Israel’s Millennial Kingdom
Part 2 – Under the Law

 The Kingdom of Heaven on Earth
Under the Law

Last week we looked at what the Millennial Kingdom is and why it is often referred to as Israel’s Millennial Kingdom. Today we’ll look at the shocking fact that during the Millennial Kingdom, national Israel will be under some form of the Law (Ezek. 36:27; Isaiah 2:3). However, it will be in light of its fulfillment in Jesus. During this time, Israel will be operating under her New Covenant. Having been purged and cleansed, those comprising national Israel would be given a new heart and a new spirit-God’s Spirit. God would enable the people to keep His ordinances (Ezek. 36:27).

In other words, God would give them the power to Keep His Law, something they never had before. With a new heart, they could finally love as God intended and could understand what His Law was really all about. It wasn’t about keeping a list of rules. It wasn’t about looking good on the outside. It was all about treating others the way you want them to treat you (Mt. 7:12).

Even if God provides to His covenant people what is necessary to keep His Law, it still seems strange that God would re-institute it. There must be something we’re missing. Gentile Christians often focus so much on the fact that we are under grace, not law, that we fail to see the beauty the Law contained. Perhaps we should seek to discover why the psalmist said, “O how I love Thy law. It is my meditation all the day. Thy commandments make me wiser than my enemies, for they are ever mine” (Ps. 119:97). Perhaps the answer lies in His purposes of the Law.

 Purposes of the Law

The Law served many purposes. First, it was given to reveal the holiness of God (1 Peter 1:15-16) and to expose the sinfulness of man (Gal. 3:19,22). In other words, God’s holiness revealed in the Law became the test of man’s thoughts, words, and actions. Anything short of this was sin (Rom. 3:23). The Law also revealed the standard of holiness required by a holy God if His chosen nation was to enjoy fellowship with Him. He didn’t only demand obedience: He desired fellowship. With the holiness issue settled, the Law was to lead the people to Christ so they may be justified by faith, not by keeping the Law (Gal. 3:24).

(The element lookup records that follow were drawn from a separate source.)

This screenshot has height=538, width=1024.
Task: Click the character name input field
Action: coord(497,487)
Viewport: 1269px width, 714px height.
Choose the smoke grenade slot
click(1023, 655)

Then there’s the unifying effect the Law had on Israel as a nation. It served as Israel’s “national constitution” (Exod. 19:5-8). God redeemed His people out of Egypt and then taught them to walk by faith (which they occasionally did). When they voluntarily submitted themselves to the Law, God established them as a nation. As such they were to be separate from all other nations so they could become a kingdom of priests and a light to the world (Exod. 31:13; 19:5-6).

An additional reason the Law was given to redeemed Israel was to make a way for forgiveness of sins and restoration of fellowship. The five offerings in the first seven chapters of Leviticus does just that. In Leviticus 23 the feasts of the Lord made a provision for His redeemed people to worship Him. In Deuteronomy 28 God described how He would bless His people if they obeyed His conditions. The Law thus became a standard that revealed if a person was rightly related to Him. This would determine if that person was truly part of His kingdom. Finally, the Law was given, not just to lead people to Christ, but to reveal Him. The truth regarding the person and work of Jesus, Israel’s Messiah, was woven throughout the Law (Rom. 3:21-26).

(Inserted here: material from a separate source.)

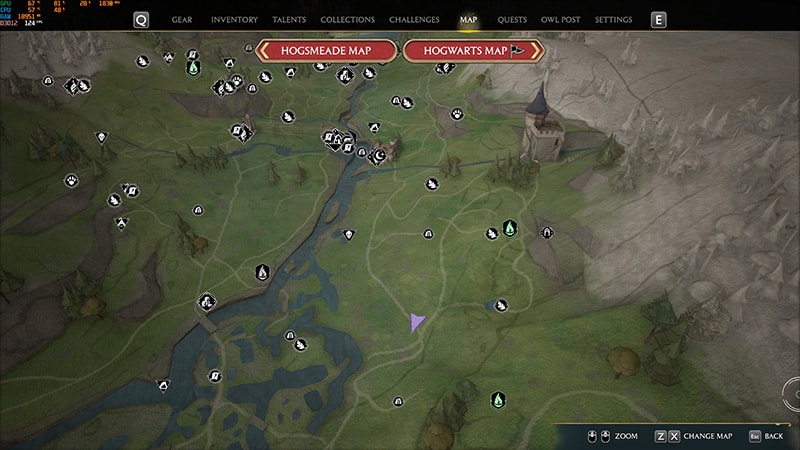Screen dimensions: 800x450
Task: Show the Collections tab
Action: pos(348,20)
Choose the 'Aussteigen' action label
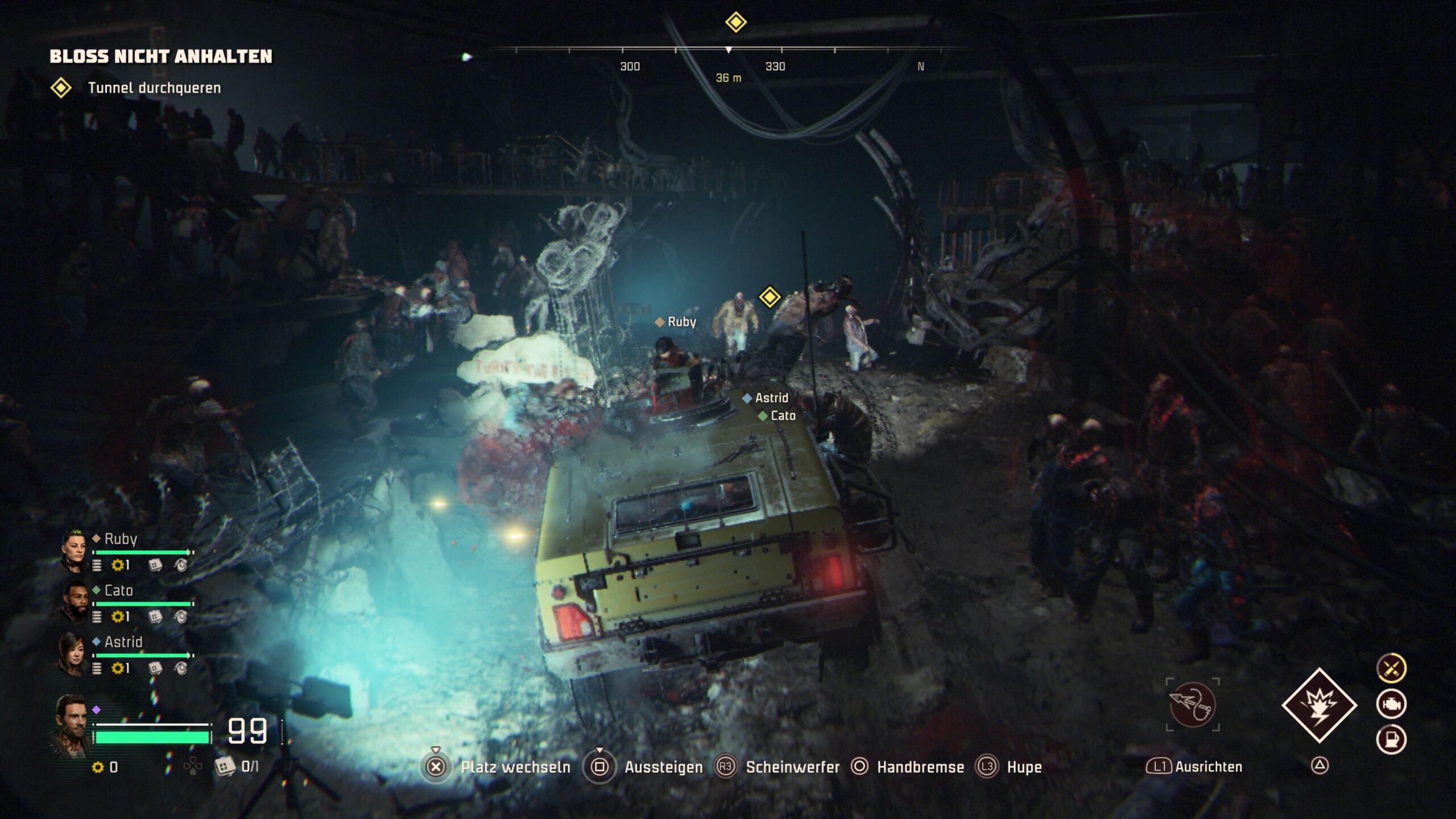This screenshot has height=819, width=1456. click(663, 767)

Now that we better understand the purposes of the Law, it’s easier to see why it will continue through the Millennial Kingdom. It was part of Israel’s identity and was God’s chosen means to reveal Himself, His holiness, and His peoples’ complete dependence on Him if they were to walk in righteousness and holiness. The Law was a good thing, and when obeyed, accomplished all the purposes just listed. For a thousand years, national Israel would do just that, only because God had enabled His people to keep it.

At this point, it’s helpful to see the difference between God’s relationship with national Israel and His relationship with the Church. Members of the Church have been given the gift of the Holy Spirit to enable the resurrected (heaven-based) Christ to live out His life through them. This is a heavenly, vertical relationship that brings the oneness Jesus spoke of in John 17 and Paul described in Romans 6. It’s all about the believer’s identification with the risen Christ. For national Israel, the Holy Spirit is given to enable them to obey the Law. Their relationship with God is earthly and horizontal, and their identification is with the Law.